第五次イゼルローン要塞攻略戦が集結して、集合していた各参謀の多くは解散となった。
元々が各艦隊の艦隊司令部作戦参謀の人員に加え、他部署から応援という形で集まっていた。作戦が終了すれば、応援に来ていた人員はそれぞれが元の部署に戻ることは当然のことだ。
残務処理は、残された艦隊司令部の人間が行うことになる。
とはいえ、作戦自体は終了しているため、締め切りのない後片付けのようなものだ。
参謀長であるアップルトン中将の元で、第八艦隊の艦隊司令部に配属されているアレス・マクワイルドは、同僚であるヤンやアッテンボローとともに進めていく。それまではヤンとアッテンボローは作戦参謀であり、アレスは情報参謀であったから、同じ部署でも初めて仕事をすることになったかもしれない。

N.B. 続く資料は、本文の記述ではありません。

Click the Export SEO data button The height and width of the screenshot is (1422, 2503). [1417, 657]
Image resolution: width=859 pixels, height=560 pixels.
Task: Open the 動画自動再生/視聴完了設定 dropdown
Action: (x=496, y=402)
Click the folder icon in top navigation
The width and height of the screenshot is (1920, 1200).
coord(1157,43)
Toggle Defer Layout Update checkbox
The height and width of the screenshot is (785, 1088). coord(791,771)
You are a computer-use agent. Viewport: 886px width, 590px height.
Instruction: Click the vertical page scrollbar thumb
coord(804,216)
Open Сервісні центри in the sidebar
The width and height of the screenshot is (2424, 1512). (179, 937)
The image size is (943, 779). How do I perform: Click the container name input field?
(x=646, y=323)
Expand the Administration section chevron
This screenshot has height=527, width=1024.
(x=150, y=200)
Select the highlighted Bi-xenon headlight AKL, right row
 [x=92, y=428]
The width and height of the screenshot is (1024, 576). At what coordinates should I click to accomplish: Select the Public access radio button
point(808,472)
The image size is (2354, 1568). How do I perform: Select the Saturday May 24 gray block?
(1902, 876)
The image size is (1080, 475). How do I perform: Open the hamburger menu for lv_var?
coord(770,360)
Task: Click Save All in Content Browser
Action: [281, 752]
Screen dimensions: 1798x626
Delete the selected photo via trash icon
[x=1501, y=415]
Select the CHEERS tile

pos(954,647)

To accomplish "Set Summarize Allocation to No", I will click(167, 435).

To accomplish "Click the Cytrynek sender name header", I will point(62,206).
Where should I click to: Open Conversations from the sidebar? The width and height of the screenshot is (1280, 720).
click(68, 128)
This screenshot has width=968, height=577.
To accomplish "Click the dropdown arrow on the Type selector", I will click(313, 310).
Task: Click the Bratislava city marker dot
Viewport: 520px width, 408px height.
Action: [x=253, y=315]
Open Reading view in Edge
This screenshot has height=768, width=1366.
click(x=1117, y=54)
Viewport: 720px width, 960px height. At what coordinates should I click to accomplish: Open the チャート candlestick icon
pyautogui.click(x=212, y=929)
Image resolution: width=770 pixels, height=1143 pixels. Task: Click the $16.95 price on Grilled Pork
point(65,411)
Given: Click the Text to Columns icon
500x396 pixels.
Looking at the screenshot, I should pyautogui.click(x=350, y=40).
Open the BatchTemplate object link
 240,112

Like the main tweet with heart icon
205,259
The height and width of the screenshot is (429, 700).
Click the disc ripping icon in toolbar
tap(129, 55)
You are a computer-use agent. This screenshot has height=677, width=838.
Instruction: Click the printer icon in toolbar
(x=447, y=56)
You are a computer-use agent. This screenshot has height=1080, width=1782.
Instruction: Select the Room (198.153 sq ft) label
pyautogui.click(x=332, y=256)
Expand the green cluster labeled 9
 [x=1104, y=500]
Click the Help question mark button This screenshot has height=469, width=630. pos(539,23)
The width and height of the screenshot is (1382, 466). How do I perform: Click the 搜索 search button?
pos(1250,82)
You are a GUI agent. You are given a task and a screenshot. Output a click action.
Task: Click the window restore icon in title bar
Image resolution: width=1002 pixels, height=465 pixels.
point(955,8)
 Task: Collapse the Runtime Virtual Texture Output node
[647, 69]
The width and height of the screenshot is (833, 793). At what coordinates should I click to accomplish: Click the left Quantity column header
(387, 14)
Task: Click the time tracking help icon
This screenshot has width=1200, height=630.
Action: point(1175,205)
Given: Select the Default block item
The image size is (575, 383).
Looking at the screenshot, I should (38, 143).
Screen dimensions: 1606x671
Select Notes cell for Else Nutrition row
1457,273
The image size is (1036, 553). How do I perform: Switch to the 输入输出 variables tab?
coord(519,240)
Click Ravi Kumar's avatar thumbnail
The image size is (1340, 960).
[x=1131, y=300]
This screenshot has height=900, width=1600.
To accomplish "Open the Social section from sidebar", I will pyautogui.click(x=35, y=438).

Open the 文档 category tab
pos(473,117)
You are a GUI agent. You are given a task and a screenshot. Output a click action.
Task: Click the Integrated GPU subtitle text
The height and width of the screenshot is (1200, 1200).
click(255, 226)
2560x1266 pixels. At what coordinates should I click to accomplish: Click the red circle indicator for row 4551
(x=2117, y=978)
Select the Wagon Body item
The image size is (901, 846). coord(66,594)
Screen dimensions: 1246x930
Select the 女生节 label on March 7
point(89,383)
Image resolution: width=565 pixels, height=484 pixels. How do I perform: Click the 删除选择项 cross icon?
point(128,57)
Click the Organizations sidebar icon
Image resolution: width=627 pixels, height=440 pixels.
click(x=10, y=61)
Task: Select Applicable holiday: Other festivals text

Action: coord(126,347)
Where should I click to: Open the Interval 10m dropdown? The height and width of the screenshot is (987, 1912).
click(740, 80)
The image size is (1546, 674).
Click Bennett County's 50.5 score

ともすれば、給料分しか働こうとしないヤンの自堕落さを初めて目撃することになったが、作戦が終了した今では微笑ましくも思える。
一番階級が下であるアッテンボローは大変であったかもしれないが。
アレスがキーボードを操作して、入力するのは戦闘時の艦隊運動だ。
実際の記録映像を見ながら、個別の艦隊運動を点として、入力していく。
それによって、今後の艦隊運動の予測資料になり、また問題点を洗い出す材料になる。
細かい作業であったが、誰かがやらなければいけない仕事だ。
本ではボタンを押せば、艦隊の運動予測が簡単に映し出されていたと思ったが、まさか細かい裏方の苦労までは気づかなかった。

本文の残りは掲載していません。